Requirement: Every record needs to come back as written, except for the pictures.

Excerpted data:

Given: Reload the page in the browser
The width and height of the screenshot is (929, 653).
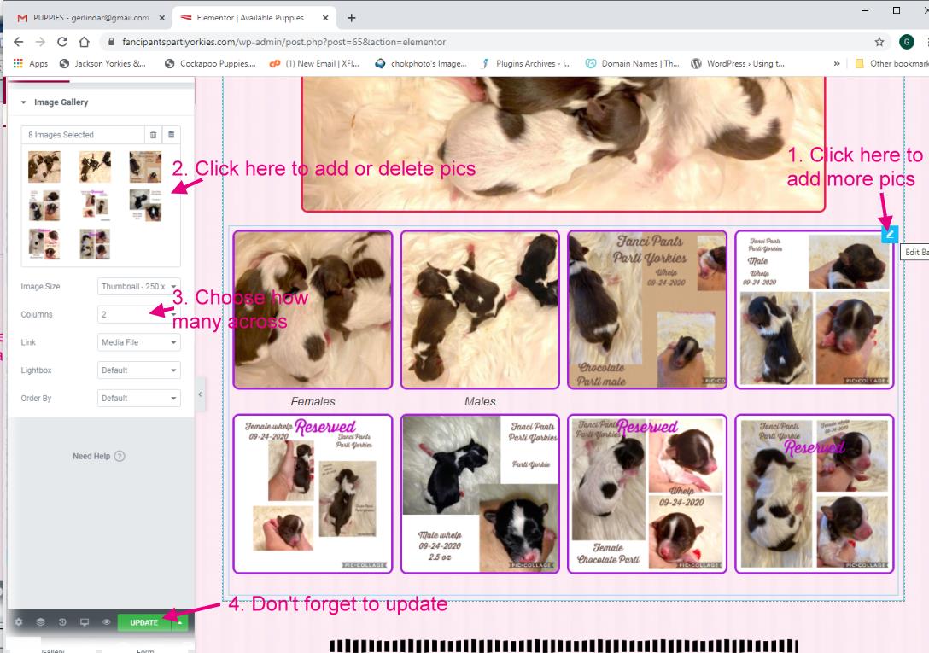Looking at the screenshot, I should pyautogui.click(x=62, y=42).
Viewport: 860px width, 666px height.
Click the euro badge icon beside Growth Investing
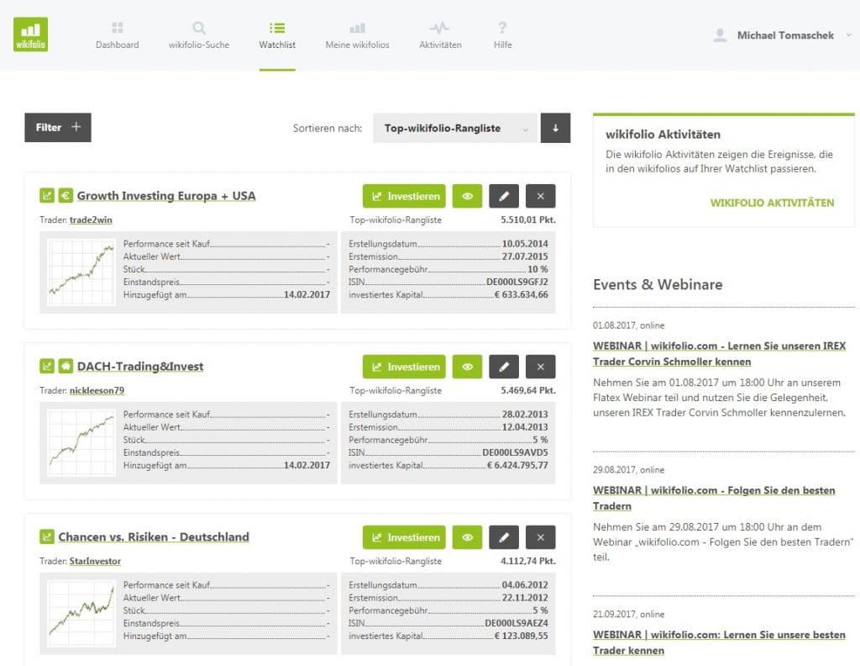coord(66,196)
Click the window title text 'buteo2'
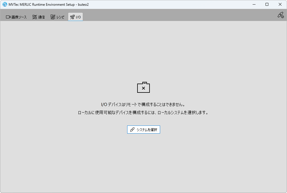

Result of the exercise:
Given: Reload the page in the browser
The width and height of the screenshot is (929, 653).
Looking at the screenshot, I should pyautogui.click(x=62, y=42).
Viewport: 860px width, 666px height.
Click the euro badge icon beside Growth Investing
coord(66,196)
Click the window title text 'buteo2'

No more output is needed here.